**Problem details**
From the Paris blog post below, write out word for word the passage starting at "I didn’t know" and ending at "of passing jets.".

**Given text**
━━━━━━━━
24.9.18

Some leftovers...



I have had little time available the last couple of days to prepare a real post … Here are just some “leftovers” which I found in my recent “archives”.

I didn’t know about this annual event ,"La Tarversée de Paris". Rowing boats make some 30 km (20 miles) along the Seine. I just happened to cross the bridge – Pont de l’Alma – when I saw some of the obviously 1000 rowers on some 200 boats - from all over the world. It’s not a competition, just a moment of pleasure. (Going downstream possibly makes the pleasure even greater.)  

If you look on the "clouds" on the top picture... they seem all to be just traces of passing jets. 

This was a railway station, “Pont de Flandres”, until 1934, when the passenger traffic on the “Petite Ceinture” was abandoned - the metro system was then well established. This is now a jazz club. (I was there during day-time, no jazz.) I wrote about the “Petite Ceinture” (The Small Belt), the circular railroad, in different posts, e.g. here.  

A little bit of street art. The one of Salvador Dali, by Stikki Peaches, is now almost gone so I took my pictures in time. I also found this tribute to George Méliès (1861-1938) and his movie “A Trip to the Moon” from 1902. It's a mosaic decoration of a school wall by Stéphanie Lechevallier (made with the help of some young pupils). 


… and at last - some odd pictures of some typical Paris monuments. The Ferris Wheel had its last day on Place de la Concorde when I took the photo - the cabins were already gone.


20.9.18

The best view?


Yes, you have a nice view of Notre Dame (see previous posts) from here – maybe even better with an adjusted focus. However, I must admit that in my opinion the best views of Notre Dame are from the backside. (Don’t’ worry about this photo, the leaves are still on the trees, it’s an old photo.)
━━━━━━━━
**Extracted entries**
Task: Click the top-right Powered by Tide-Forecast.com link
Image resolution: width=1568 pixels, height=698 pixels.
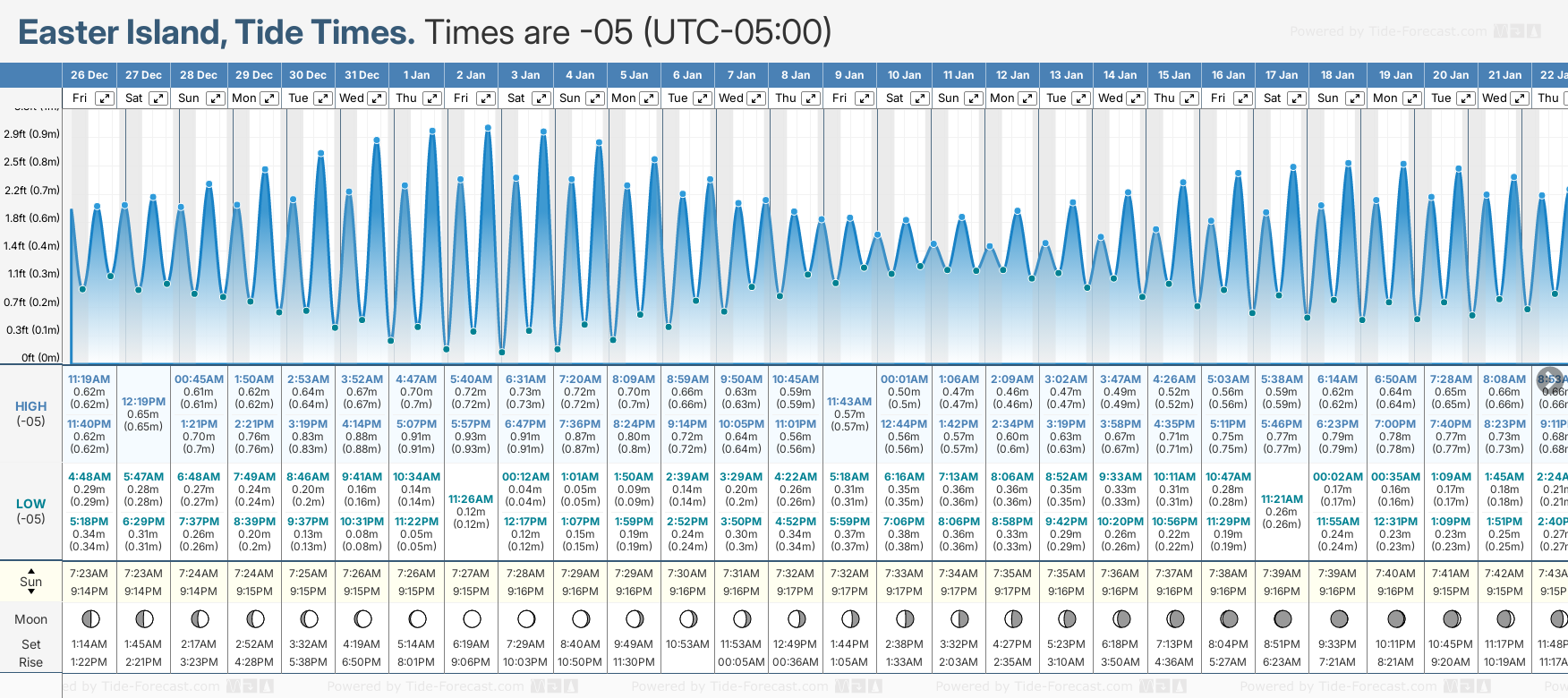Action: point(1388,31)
━━━━━━━━
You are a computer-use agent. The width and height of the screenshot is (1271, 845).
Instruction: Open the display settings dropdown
━━━━━━━━
**Answer**
I didn’t know about this annual event ,"La Tarversée de Paris". Rowing boats make some 30 km (20 miles) along the Seine. I just happened to cross the bridge – Pont de l’Alma – when I saw some of the obviously 1000 rowers on some 200 boats - from all over the world. It’s not a competition, just a moment of pleasure. (Going downstream possibly makes the pleasure even greater.)  

If you look on the "clouds" on the top picture... they seem all to be just traces of passing jets.